**Requirement:** Beneath this task are records; print exactly the stretch of them from the line with "Where should I click to: Enable" through the line with "Task: Execute the", both ends included.

Stored data

--------------------------------

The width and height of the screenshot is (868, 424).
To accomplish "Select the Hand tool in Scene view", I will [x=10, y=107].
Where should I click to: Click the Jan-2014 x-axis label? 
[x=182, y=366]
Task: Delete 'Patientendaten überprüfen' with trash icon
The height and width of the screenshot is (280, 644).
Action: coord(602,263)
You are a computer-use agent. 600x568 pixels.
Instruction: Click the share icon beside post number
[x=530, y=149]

--------------------------------

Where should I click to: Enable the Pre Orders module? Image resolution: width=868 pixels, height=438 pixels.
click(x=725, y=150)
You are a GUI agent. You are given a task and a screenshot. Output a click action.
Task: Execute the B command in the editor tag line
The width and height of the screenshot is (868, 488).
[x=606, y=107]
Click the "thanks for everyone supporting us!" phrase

--------------------------------

**Answer area:**
Where should I click to: Enable the Pre Orders module? Image resolution: width=868 pixels, height=438 pixels.
click(x=725, y=150)
You are a GUI agent. You are given a task and a screenshot. Output a click action.
Task: Execute the B command in the editor tag line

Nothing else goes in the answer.